▶ [Information provided]

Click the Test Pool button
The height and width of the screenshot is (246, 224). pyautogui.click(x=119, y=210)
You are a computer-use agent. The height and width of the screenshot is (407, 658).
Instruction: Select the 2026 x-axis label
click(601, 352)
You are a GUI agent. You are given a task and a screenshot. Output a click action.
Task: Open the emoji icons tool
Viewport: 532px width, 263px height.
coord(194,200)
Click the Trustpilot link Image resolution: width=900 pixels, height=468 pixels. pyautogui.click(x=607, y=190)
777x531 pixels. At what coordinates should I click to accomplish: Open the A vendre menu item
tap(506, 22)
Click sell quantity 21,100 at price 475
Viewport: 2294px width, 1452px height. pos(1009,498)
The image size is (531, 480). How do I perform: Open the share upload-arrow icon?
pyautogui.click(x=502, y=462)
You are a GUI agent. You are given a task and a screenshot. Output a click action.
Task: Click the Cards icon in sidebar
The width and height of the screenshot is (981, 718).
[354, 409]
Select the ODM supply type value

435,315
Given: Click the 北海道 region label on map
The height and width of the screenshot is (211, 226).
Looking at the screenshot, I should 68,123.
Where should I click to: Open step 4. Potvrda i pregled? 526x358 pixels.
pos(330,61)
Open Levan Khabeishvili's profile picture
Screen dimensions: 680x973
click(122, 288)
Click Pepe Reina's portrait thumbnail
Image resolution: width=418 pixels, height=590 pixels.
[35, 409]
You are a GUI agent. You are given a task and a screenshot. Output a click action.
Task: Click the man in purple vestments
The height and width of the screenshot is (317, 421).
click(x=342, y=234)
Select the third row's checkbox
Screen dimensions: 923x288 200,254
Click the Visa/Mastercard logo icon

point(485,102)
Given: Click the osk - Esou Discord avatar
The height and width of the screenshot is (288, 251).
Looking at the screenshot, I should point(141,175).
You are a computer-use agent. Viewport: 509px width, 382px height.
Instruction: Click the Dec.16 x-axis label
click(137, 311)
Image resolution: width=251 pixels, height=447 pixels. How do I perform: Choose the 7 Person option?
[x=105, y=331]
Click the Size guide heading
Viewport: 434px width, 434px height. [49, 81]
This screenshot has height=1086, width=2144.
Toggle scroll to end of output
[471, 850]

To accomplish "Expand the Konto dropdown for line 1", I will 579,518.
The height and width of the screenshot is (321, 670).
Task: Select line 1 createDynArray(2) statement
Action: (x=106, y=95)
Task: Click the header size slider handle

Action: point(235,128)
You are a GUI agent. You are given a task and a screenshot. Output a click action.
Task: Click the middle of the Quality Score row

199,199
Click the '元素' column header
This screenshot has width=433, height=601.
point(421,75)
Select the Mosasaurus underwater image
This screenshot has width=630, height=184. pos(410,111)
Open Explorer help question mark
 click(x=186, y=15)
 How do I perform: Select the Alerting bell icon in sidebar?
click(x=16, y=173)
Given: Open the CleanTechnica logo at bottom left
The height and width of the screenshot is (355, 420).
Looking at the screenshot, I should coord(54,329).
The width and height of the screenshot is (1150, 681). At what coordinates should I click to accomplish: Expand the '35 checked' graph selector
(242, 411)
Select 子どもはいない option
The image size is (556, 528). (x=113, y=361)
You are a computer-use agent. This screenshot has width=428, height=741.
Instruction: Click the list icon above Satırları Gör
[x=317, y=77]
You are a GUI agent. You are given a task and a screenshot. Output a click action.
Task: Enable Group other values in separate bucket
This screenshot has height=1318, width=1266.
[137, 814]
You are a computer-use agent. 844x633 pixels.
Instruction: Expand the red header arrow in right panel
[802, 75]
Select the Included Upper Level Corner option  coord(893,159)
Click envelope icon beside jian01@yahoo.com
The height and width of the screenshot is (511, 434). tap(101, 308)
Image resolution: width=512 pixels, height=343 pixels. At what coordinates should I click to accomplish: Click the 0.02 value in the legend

▶ [Direction] Rewrite the stretch of the records from the line containing "Select the ODM supply type value" through the line containing "Looking at the screenshot, I should 68,123.", changing "supply type" to "supply category" and leaving everything else as it stands. Give back only those lines.

▶ [Exercise result]
Select the ODM supply category value

435,315
Given: Click the 北海道 region label on map
The height and width of the screenshot is (211, 226).
Looking at the screenshot, I should 68,123.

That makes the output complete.